S'exprimant lundi à la presse, le ministre de l'Intérieur Bernard Cazeneuve a soutenu que le démantèlement "se déroule dans le calme et dans la maîtrise" alors que Natacha Bouchart, maire de Calais, a dénoncé une opération qui se poursuit "sans la coopération de la ville".
"Rien n'a été fait pour les empêcher de s'installer de façon anarchique. Donc, vous comprenez bien que je suis perplexe par rapport au fait que les choses vont bien se dérouler et que nous n'avons aucune garantie, aucun dispositif pour nous confirmer qu'il n'y aura plus ces difficultés par lesquelles nous passons depuis maintenant trois ans", a déclaré Bouchart lundi matin sur Radio 6, une radio locale.
Médecins du Monde a dénoncé de son côté une "impression d'improvisation" dans l'opération du démantèlement, soulignant que l'information à été donnée aux migrants "au dernier moment" et que les lieux d'accueil sont "mal connus".
L'association a également accusé le gouvernement français d'employer "les mêmes pratiques" que ses prédécesseurs qui avaient procédé à des démantèlements partiels, déplorant son recours aux "mêmes violences, mêmes incohérences, mêmes échecs".
"Ne répétons pas les erreurs du passé: exigeons enfin le respect du droit et la dignité des personnes", a encore invoqué l'ONG sur son compte Twitter.

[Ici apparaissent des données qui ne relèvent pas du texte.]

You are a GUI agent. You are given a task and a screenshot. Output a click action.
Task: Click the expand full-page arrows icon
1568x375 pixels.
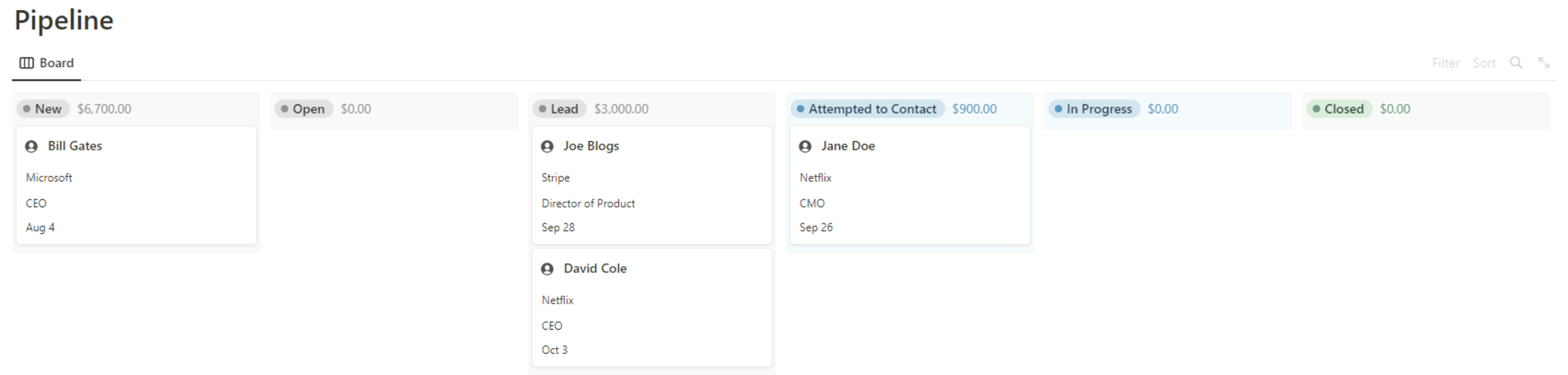point(1544,63)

La décision de démanteler ce camp de fortune datant des années 2000 remonte au mois de septembre dernier. Elle était justifiée par des raisons de sécurité, notamment après les flux enregistrés à la suite de la crise migratoire européenne de l'été dernier.
Les associations, qui avaient initialement approuvé le plan du gouvernement, s'étaient par la suite désolidarisées du processus, déplorant l'absence de "solution adaptée" aux migrants.